--- Records to process ---

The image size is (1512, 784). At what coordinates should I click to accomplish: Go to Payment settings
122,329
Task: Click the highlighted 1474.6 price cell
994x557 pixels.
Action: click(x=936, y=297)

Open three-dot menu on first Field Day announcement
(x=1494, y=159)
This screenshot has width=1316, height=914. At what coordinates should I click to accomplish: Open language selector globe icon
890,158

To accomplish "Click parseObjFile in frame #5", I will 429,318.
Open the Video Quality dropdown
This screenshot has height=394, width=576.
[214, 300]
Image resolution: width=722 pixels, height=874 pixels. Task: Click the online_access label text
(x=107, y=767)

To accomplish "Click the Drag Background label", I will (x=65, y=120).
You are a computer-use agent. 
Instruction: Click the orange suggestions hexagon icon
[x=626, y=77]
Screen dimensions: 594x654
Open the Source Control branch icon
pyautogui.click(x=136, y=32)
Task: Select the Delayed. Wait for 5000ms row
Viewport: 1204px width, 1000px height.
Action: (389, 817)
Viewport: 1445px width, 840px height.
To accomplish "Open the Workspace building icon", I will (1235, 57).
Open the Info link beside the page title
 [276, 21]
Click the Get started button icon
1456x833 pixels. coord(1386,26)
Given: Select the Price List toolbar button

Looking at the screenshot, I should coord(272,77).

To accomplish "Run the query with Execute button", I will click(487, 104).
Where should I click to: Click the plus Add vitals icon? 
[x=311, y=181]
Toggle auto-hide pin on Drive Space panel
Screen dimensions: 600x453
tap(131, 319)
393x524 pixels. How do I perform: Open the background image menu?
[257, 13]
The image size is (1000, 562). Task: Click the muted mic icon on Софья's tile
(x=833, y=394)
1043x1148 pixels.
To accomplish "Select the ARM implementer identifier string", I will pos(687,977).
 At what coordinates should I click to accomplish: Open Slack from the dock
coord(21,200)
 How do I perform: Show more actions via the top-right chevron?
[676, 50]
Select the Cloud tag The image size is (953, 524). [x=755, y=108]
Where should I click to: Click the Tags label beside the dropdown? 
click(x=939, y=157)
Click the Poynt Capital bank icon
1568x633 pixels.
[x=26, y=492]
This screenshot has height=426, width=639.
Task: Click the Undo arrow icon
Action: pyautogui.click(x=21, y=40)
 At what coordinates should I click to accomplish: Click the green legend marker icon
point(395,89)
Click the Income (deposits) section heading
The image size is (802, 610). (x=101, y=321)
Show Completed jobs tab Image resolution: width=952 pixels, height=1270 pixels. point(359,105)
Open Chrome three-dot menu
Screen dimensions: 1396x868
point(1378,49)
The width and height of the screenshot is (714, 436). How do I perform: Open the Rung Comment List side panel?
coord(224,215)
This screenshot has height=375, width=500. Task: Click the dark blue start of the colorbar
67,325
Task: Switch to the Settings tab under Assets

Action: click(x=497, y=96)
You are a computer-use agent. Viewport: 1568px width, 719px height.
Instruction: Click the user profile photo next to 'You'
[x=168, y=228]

---

• _Exercise brief_: A verbatim transcription is needed of the lines above, starting at the line with "994x557 pixels." and ending at the line with "1043x1148 pixels.", both included, and of nothing else.

• _Exercise output_:
994x557 pixels.
Action: click(x=936, y=297)

Open three-dot menu on first Field Day announcement
(x=1494, y=159)
This screenshot has width=1316, height=914. At what coordinates should I click to accomplish: Open language selector globe icon
890,158

To accomplish "Click parseObjFile in frame #5", I will 429,318.
Open the Video Quality dropdown
This screenshot has height=394, width=576.
[214, 300]
Image resolution: width=722 pixels, height=874 pixels. Task: Click the online_access label text
(x=107, y=767)

To accomplish "Click the Drag Background label", I will (x=65, y=120).
You are a computer-use agent. 
Instruction: Click the orange suggestions hexagon icon
[x=626, y=77]
Screen dimensions: 594x654
Open the Source Control branch icon
pyautogui.click(x=136, y=32)
Task: Select the Delayed. Wait for 5000ms row
Viewport: 1204px width, 1000px height.
Action: (389, 817)
Viewport: 1445px width, 840px height.
To accomplish "Open the Workspace building icon", I will (1235, 57).
Open the Info link beside the page title
 [276, 21]
Click the Get started button icon
1456x833 pixels. coord(1386,26)
Given: Select the Price List toolbar button

Looking at the screenshot, I should coord(272,77).

To accomplish "Run the query with Execute button", I will click(487, 104).
Where should I click to: Click the plus Add vitals icon? 
[x=311, y=181]
Toggle auto-hide pin on Drive Space panel
Screen dimensions: 600x453
tap(131, 319)
393x524 pixels. How do I perform: Open the background image menu?
[257, 13]
The image size is (1000, 562). Task: Click the muted mic icon on Софья's tile
(x=833, y=394)
1043x1148 pixels.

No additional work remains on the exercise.